>> begin

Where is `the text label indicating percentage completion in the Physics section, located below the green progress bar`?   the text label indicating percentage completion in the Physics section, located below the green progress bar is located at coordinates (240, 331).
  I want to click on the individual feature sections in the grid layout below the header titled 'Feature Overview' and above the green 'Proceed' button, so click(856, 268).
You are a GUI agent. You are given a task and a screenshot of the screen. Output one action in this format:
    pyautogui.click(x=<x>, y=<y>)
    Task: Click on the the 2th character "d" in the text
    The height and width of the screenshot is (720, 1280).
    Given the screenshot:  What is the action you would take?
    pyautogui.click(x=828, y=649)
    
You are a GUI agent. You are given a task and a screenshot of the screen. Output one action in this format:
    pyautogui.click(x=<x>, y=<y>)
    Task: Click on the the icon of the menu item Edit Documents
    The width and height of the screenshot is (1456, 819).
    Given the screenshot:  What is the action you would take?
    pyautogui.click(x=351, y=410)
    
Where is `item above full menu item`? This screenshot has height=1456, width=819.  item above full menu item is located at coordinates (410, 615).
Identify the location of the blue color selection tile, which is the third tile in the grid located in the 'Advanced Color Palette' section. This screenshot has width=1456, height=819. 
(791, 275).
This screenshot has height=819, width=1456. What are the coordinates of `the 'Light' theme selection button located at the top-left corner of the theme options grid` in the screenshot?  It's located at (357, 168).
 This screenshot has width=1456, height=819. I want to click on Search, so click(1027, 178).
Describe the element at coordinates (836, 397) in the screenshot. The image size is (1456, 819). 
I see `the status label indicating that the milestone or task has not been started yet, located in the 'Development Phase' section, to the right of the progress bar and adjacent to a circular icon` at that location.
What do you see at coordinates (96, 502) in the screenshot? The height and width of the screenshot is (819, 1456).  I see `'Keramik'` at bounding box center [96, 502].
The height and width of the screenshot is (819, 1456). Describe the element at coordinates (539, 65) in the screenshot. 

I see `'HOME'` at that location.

>> end

(WRITTEN PROBLEM): Can you output all of the lines above again, character for character, without changing anything?

(SOLVED EXERCISE):
Where is `the text label indicating percentage completion in the Physics section, located below the green progress bar`?   the text label indicating percentage completion in the Physics section, located below the green progress bar is located at coordinates (240, 331).
  I want to click on the individual feature sections in the grid layout below the header titled 'Feature Overview' and above the green 'Proceed' button, so click(856, 268).
You are a GUI agent. You are given a task and a screenshot of the screen. Output one action in this format:
    pyautogui.click(x=<x>, y=<y>)
    Task: Click on the the 2th character "d" in the text
    The height and width of the screenshot is (720, 1280).
    Given the screenshot:  What is the action you would take?
    pyautogui.click(x=828, y=649)
    
You are a GUI agent. You are given a task and a screenshot of the screen. Output one action in this format:
    pyautogui.click(x=<x>, y=<y>)
    Task: Click on the the icon of the menu item Edit Documents
    The width and height of the screenshot is (1456, 819).
    Given the screenshot:  What is the action you would take?
    pyautogui.click(x=351, y=410)
    
Where is `item above full menu item`? This screenshot has height=1456, width=819.  item above full menu item is located at coordinates (410, 615).
Identify the location of the blue color selection tile, which is the third tile in the grid located in the 'Advanced Color Palette' section. This screenshot has width=1456, height=819. 
(791, 275).
This screenshot has height=819, width=1456. What are the coordinates of `the 'Light' theme selection button located at the top-left corner of the theme options grid` in the screenshot?  It's located at (357, 168).
 This screenshot has width=1456, height=819. I want to click on Search, so click(1027, 178).
Describe the element at coordinates (836, 397) in the screenshot. The image size is (1456, 819). 
I see `the status label indicating that the milestone or task has not been started yet, located in the 'Development Phase' section, to the right of the progress bar and adjacent to a circular icon` at that location.
What do you see at coordinates (96, 502) in the screenshot? The height and width of the screenshot is (819, 1456).  I see `'Keramik'` at bounding box center [96, 502].
The height and width of the screenshot is (819, 1456). Describe the element at coordinates (539, 65) in the screenshot. 

I see `'HOME'` at that location.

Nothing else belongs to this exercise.